The older dos days were better, Attache accounts had a back up function to 2 then 3 floppies, and important stuff went to a zip drive 100meg for sales program, and a different 100meg floppy for user files, we did upgrade to the 250 meg but still ran 2 different storage floppies - i have to admit the media is 100% more reliable than the storage drives.
But by 2005 and XP we were burning cd's, they still had issues with overrun / under-run burn errors, but the files were transferred from a server to normal pc after hours and then burnt to cd/dvd
These days there is a 7pm backup to our cloud so every man and his dog can hack and access it
Regards
George
I should show you the original version of this video!! It got scrapped because the lighting was bad... but I ended up having to clean the tape drive with a Q tip and alcohol to get rid of errors. I was shocked at how reliable this was, because, ya, like you have experienced, I have seen the same thing... tape drives, especially consumer grade, seemed to have a high failure and defect rate!!
This video even had a villain and yes I do mean that electrolytic capacitor :-D
Oh yeah!! A villan in waiting there!!! Haha!

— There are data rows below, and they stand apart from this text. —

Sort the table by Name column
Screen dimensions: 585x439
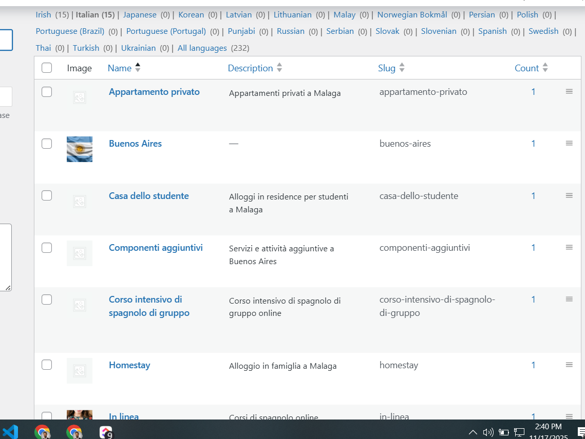[120, 68]
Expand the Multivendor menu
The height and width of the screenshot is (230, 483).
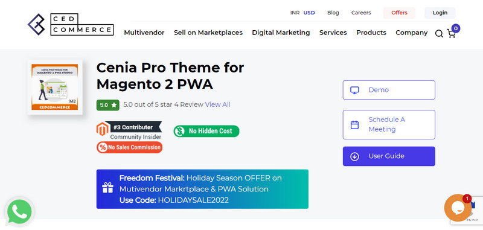tap(144, 33)
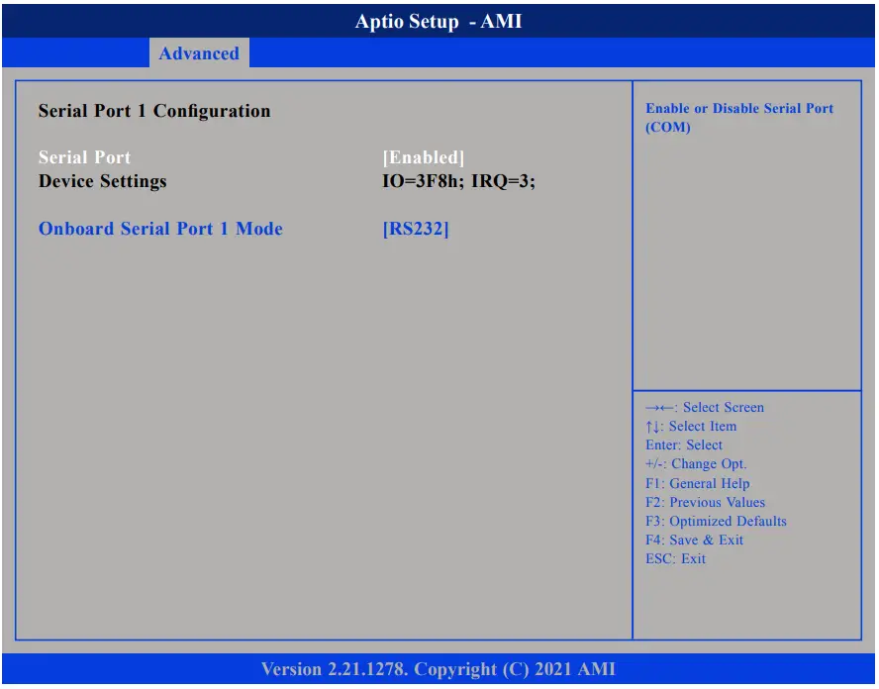Click the Change Opt help entry
The height and width of the screenshot is (689, 879).
pos(694,463)
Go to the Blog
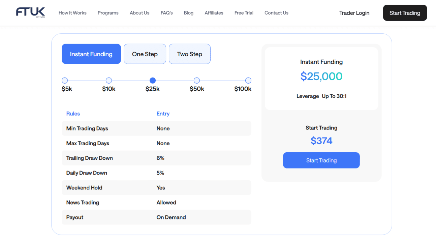 point(188,13)
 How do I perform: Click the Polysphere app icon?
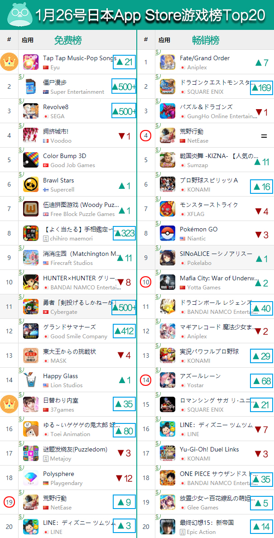pyautogui.click(x=30, y=478)
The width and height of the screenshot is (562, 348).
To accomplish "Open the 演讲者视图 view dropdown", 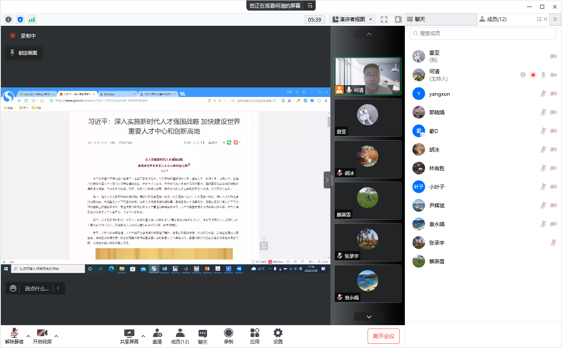I will coord(352,19).
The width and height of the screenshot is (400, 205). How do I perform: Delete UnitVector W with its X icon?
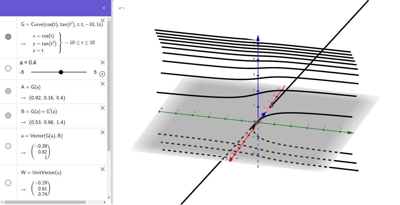point(102,169)
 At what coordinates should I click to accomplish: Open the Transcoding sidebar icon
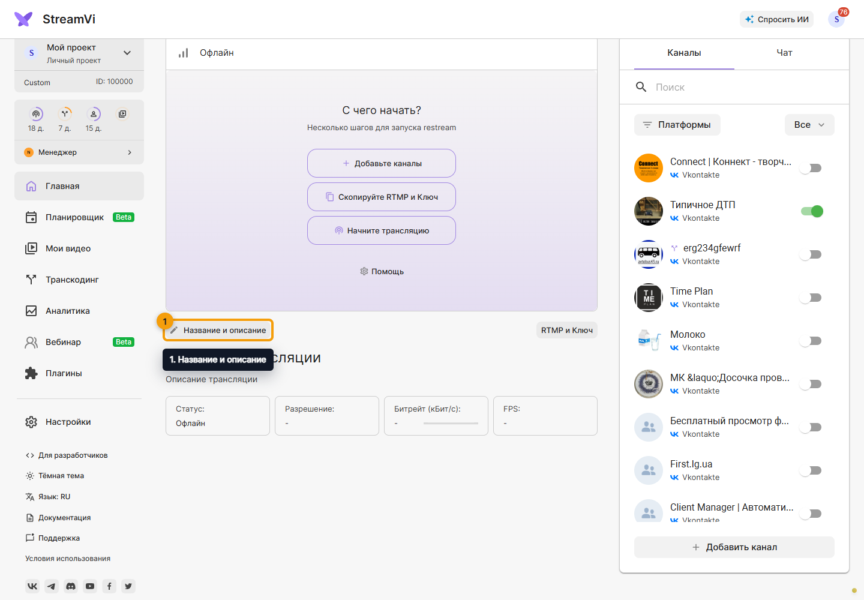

I need a Colorado backup tape dr. Can somebody possibly tell me how to get one
eBay?
Yeah but I don't know if I can trust that that's the problem
@@Joseph-ln2em can you provide a little more context?
I feel cheated
..I wanted to hear it run! I installed a lot of these back in the day
I've got you covered! See here!! x.com/RetroTechChris/status/1743292530895003843
@RetroTechChris thanks for the link. My employer about 30 years ago, provided software and systems to pharmacies. I setup a lot of new Dell machines, installed ethernet cards, and Colorado tape drives using the floppy controller. Then loaded novel on them and get them talking to each other. Someone else loaded the companies product on the machines before they got delivered. One day I learned they were pirating the novel netware and I promptly quit. (They got in trouble) but I didn't turn them in
@@lestersegelhorst2776 haha, oh my! By the way, I have several Novell NetWare videos here on the channel!
What happens at 7?
Huh?
Can you call 3M and record it just for the heck of it? :)
I think that may be a good idea!!!
IRQ 6, DMA 2... Oh hey, it's a floppy controller.
Pretty much!!
To be fair, that could have been 30th September 2096. I say try your luck ;)
Ooh! I like the way you think :) :) Hopefully folks enjoy the bit I did there... I try to keep things entertaining!!